___ TASK DATA
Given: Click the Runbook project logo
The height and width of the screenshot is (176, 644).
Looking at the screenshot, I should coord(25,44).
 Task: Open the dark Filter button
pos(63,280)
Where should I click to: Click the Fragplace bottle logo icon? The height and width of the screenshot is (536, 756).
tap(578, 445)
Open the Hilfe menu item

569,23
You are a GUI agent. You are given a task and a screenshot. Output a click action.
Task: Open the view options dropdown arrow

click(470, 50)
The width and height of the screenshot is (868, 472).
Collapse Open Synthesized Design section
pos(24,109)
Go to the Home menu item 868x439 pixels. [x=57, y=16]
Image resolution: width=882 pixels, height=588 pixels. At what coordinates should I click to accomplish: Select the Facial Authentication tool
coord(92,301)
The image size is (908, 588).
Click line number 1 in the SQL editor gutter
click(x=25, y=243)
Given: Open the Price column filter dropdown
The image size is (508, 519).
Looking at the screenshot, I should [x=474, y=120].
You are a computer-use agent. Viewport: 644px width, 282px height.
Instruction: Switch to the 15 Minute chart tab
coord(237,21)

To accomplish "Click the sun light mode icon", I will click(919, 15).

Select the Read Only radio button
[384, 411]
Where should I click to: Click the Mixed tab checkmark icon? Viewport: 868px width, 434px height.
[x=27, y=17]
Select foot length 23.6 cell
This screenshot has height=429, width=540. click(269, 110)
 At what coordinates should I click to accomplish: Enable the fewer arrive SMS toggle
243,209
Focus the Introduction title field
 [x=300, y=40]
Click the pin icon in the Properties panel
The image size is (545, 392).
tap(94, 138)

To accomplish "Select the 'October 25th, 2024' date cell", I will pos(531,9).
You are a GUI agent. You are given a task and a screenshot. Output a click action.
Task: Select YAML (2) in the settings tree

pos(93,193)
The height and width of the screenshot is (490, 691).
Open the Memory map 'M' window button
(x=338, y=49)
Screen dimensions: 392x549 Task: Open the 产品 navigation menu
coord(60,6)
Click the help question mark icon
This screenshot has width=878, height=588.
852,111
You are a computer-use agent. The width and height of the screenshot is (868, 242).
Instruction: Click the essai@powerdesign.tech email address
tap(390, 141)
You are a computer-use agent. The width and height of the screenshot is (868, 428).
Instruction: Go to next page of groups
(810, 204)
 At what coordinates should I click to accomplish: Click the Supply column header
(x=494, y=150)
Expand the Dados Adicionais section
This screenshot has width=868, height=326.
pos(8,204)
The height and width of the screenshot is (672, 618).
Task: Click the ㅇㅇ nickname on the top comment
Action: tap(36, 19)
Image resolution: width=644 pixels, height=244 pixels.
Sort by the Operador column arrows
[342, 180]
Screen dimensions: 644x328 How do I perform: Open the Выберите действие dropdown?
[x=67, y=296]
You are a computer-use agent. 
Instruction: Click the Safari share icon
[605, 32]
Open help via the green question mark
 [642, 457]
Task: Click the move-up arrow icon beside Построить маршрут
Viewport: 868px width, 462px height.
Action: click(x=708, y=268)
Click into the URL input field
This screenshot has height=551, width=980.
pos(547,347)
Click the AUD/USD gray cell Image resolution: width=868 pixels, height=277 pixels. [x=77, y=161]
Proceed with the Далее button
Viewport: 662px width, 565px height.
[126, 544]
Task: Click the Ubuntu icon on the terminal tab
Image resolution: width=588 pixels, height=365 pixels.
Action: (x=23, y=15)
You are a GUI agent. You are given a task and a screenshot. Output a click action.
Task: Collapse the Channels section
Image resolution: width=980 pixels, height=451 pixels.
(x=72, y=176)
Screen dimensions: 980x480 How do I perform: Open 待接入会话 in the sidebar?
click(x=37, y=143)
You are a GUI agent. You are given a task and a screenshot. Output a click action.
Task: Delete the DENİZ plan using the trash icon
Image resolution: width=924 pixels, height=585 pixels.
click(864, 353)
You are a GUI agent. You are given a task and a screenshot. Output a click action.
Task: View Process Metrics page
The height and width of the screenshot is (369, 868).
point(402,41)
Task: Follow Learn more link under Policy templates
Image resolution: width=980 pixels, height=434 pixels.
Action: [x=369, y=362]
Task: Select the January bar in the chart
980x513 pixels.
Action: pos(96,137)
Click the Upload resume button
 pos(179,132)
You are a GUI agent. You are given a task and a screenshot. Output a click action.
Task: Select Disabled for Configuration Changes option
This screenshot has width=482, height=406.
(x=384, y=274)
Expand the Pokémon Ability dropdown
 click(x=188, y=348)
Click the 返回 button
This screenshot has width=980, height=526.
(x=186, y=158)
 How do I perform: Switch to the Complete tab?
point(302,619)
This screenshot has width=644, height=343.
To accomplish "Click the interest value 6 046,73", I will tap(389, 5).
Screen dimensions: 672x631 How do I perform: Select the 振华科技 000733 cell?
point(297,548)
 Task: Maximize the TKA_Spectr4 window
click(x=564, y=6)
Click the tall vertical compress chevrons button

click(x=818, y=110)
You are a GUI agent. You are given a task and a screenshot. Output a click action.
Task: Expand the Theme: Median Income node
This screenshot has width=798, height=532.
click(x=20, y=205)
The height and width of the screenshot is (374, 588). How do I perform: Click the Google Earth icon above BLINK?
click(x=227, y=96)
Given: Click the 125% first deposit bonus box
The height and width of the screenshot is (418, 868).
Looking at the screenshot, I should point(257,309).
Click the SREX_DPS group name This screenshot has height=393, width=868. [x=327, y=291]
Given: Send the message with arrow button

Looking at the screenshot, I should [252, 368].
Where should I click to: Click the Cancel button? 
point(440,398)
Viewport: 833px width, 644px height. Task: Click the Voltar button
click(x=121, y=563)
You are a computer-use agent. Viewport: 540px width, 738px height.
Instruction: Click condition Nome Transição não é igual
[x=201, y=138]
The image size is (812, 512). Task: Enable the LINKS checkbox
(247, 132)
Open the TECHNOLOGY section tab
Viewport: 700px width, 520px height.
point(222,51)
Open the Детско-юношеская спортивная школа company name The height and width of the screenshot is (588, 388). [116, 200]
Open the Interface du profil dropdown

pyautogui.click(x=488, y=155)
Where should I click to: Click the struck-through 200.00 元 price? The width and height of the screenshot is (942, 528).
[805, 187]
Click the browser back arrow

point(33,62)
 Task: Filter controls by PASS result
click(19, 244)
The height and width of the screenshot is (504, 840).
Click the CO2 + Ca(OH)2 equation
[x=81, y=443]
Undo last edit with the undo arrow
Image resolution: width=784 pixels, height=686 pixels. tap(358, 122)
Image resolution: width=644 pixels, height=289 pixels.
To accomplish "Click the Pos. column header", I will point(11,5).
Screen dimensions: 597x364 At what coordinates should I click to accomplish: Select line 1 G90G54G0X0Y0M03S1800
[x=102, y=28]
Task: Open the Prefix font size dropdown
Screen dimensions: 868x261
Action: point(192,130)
______
**YOUR OBJECTIVE**
From the entries above, write out only the lines starting at the line that holds "is (868, 242)." and ending at the line that holds "Image resolution: width=644 pixels, height=244", keeping both and matching them exactly.

**EXERCISE RESPONSE**
You are a computer-use agent. The width and height of the screenshot is (868, 242).
Instruction: Click the essai@powerdesign.tech email address
tap(390, 141)
You are a computer-use agent. The width and height of the screenshot is (868, 428).
Instruction: Go to next page of groups
(810, 204)
 At what coordinates should I click to accomplish: Click the Supply column header
(x=494, y=150)
Expand the Dados Adicionais section
This screenshot has width=868, height=326.
pos(8,204)
The height and width of the screenshot is (672, 618).
Task: Click the ㅇㅇ nickname on the top comment
Action: tap(36, 19)
Image resolution: width=644 pixels, height=244 pixels.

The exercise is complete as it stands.